Some authors [18, 19] have proposed that T4 sympathectomy or ramicotomy may decrease the incidence of compensatory sweating further. But in their study, the failure rate of symptom resolution was also increased. Our experience during sympathectomy procedures also indicates the T4 segment is not as important for sympathetic control of the hand as is T3. This is confirmed by lack of palmar skin temperature change after T4 ablation in some cases. Therefore, we recommend the carrying out of a prospective, randomized trial that compares T3 and T4 denervation in patients with palmar hyperhidrosis.
In our series, symptoms of palmar hyperhidrosis resolved in all patients without recurrence reported after 12 months of follow-up. The symptoms usually disappeared immediately after operation, and patients can confirm this in the recovery room. On the other hand, failure of symptom resolution can be attributable to various causes such as mistaken identification of the sympathetic level, incomplete ablation, or accessory nerve pathways (Kuntz fiber). An anatomic study [12] indicated that the accessory bypass nerve fiber directly connected the second or third or fourth ganglion to the brachial plexus. It was found in 34.9% (right) and 51.2% (left) of cadaver studies. When present, these fibers were a mean distance of 7.33 mm (range, 2.3 mm to 15.7 mm) lateral to the thoracic sympathetic chain. Therefore, in all sympathectomy procedures, we routinely extended the diathermy incision laterally for approximately 3 cm on the corresponding costa to include any accessory nerve fibers.
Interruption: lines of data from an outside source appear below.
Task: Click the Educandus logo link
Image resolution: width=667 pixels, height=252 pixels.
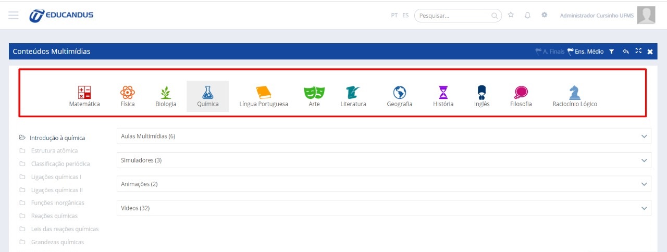Action: click(61, 16)
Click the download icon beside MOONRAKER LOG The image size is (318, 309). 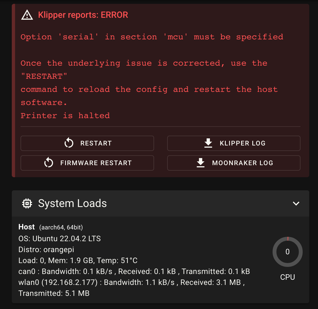coord(201,163)
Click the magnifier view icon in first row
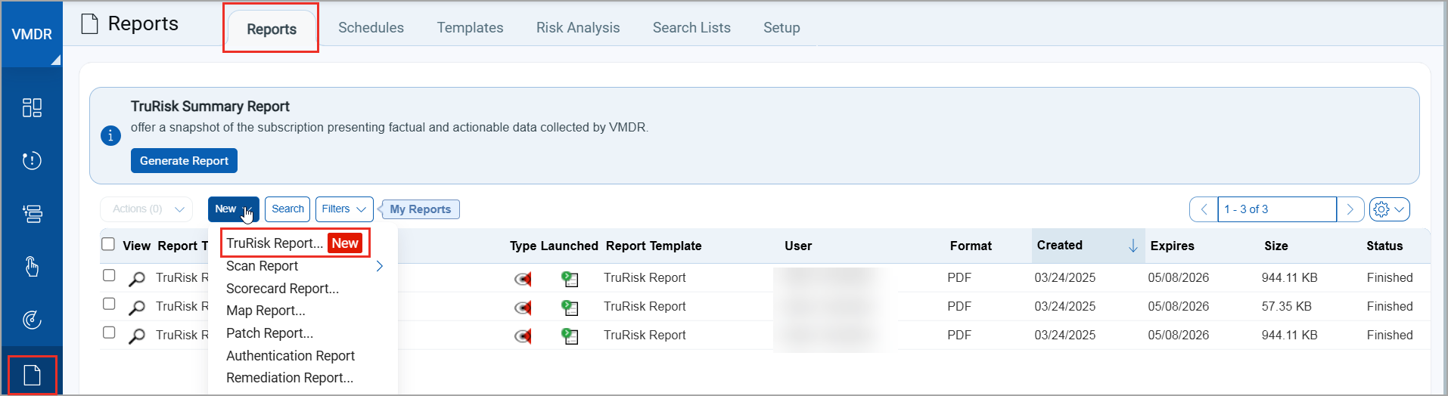The width and height of the screenshot is (1448, 396). [137, 279]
Complications were relatively rare and were minor in our series. The mean satisfaction rate was 93%, and no Horner's syndrome developed. Logically, the risk of developing Horner's syndrome could be expected to be lower in a very simplified sympathetic procedure. The interesting phenomenon of "rebound sweating" occurred in 3% of our patients. This obscure, transient excessive sweating of the target organ typically occurred on postoperative day 1 to 3, and lasted only about 1 day. The mechanism to explain this phenomenon is still not known.
In this randomized clinical trial, we endeavored to report the results of T3 and T2–4 thoracoscopic sympathectomy for treatment of primary palmar hyperhidrosis in one institution of Southeast China. From our results, we believe that simple T3 level sympathetic chain ablation is an optimum procedure for palmar hyperhidrosis. These findings could help us to reach a consensus on the standard operation for palmar hyperhidrosis surgery.